* _Assignment_
Retype the data below without altering anything.

Records contained in a dataset
-- Opening Marker --
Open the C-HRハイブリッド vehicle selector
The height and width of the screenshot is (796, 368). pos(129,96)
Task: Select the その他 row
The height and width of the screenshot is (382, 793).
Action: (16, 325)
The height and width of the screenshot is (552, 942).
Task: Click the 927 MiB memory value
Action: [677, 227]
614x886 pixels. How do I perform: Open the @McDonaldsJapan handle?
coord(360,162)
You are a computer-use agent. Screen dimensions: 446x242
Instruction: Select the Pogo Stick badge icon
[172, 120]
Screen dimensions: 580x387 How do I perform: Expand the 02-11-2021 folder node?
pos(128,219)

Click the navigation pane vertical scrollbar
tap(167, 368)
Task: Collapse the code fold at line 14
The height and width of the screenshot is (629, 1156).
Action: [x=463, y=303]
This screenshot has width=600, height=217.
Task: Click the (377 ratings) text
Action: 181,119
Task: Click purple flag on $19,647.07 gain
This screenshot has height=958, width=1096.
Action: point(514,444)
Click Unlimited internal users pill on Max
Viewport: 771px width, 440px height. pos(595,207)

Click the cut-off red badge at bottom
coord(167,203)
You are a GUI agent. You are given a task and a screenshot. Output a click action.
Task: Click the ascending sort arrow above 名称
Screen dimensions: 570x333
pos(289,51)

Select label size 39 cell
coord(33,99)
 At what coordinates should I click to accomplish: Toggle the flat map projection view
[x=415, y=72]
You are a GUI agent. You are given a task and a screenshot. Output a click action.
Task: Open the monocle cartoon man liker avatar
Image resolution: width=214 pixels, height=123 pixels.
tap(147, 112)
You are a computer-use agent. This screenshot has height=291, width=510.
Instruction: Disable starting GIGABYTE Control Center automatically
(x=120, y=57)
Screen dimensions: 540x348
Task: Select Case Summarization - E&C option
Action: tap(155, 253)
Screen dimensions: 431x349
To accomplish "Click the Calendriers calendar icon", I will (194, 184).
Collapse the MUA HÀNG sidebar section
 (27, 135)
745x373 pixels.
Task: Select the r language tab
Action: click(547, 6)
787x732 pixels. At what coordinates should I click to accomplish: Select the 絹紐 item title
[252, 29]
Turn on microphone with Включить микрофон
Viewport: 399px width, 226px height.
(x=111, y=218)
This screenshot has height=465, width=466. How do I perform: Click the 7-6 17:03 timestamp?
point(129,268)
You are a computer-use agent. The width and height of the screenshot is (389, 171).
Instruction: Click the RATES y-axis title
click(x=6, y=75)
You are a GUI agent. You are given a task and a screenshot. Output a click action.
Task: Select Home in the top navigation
-- Closing Marker --
* _The completed task_
Open the C-HRハイブリッド vehicle selector
The height and width of the screenshot is (796, 368). pos(129,96)
Task: Select the その他 row
The height and width of the screenshot is (382, 793).
Action: (16, 325)
The height and width of the screenshot is (552, 942).
Task: Click the 927 MiB memory value
Action: [677, 227]
614x886 pixels. How do I perform: Open the @McDonaldsJapan handle?
coord(360,162)
You are a computer-use agent. Screen dimensions: 446x242
Instruction: Select the Pogo Stick badge icon
[172, 120]
Screen dimensions: 580x387 How do I perform: Expand the 02-11-2021 folder node?
pos(128,219)

Click the navigation pane vertical scrollbar
tap(167, 368)
Task: Collapse the code fold at line 14
The height and width of the screenshot is (629, 1156).
Action: [x=463, y=303]
This screenshot has width=600, height=217.
Task: Click the (377 ratings) text
Action: 181,119
Task: Click purple flag on $19,647.07 gain
This screenshot has height=958, width=1096.
Action: point(514,444)
Click Unlimited internal users pill on Max
Viewport: 771px width, 440px height. pos(595,207)

Click the cut-off red badge at bottom
coord(167,203)
You are a GUI agent. You are given a task and a screenshot. Output a click action.
Task: Click the ascending sort arrow above 名称
Screen dimensions: 570x333
pos(289,51)

Select label size 39 cell
coord(33,99)
 At what coordinates should I click to accomplish: Toggle the flat map projection view
[x=415, y=72]
You are a GUI agent. You are given a task and a screenshot. Output a click action.
Task: Open the monocle cartoon man liker avatar
Image resolution: width=214 pixels, height=123 pixels.
tap(147, 112)
You are a computer-use agent. This screenshot has height=291, width=510.
Instruction: Disable starting GIGABYTE Control Center automatically
(x=120, y=57)
Screen dimensions: 540x348
Task: Select Case Summarization - E&C option
Action: tap(155, 253)
Screen dimensions: 431x349
To accomplish "Click the Calendriers calendar icon", I will (194, 184).
Collapse the MUA HÀNG sidebar section
 (27, 135)
745x373 pixels.
Task: Select the r language tab
Action: click(547, 6)
787x732 pixels. At what coordinates should I click to accomplish: Select the 絹紐 item title
[252, 29]
Turn on microphone with Включить микрофон
Viewport: 399px width, 226px height.
(x=111, y=218)
This screenshot has height=465, width=466. How do I perform: Click the 7-6 17:03 timestamp?
point(129,268)
You are a computer-use agent. The width and height of the screenshot is (389, 171).
Instruction: Click the RATES y-axis title
click(x=6, y=75)
You are a GUI agent. You are given a task and a screenshot. Output a click action.
Task: Select Home in the top navigation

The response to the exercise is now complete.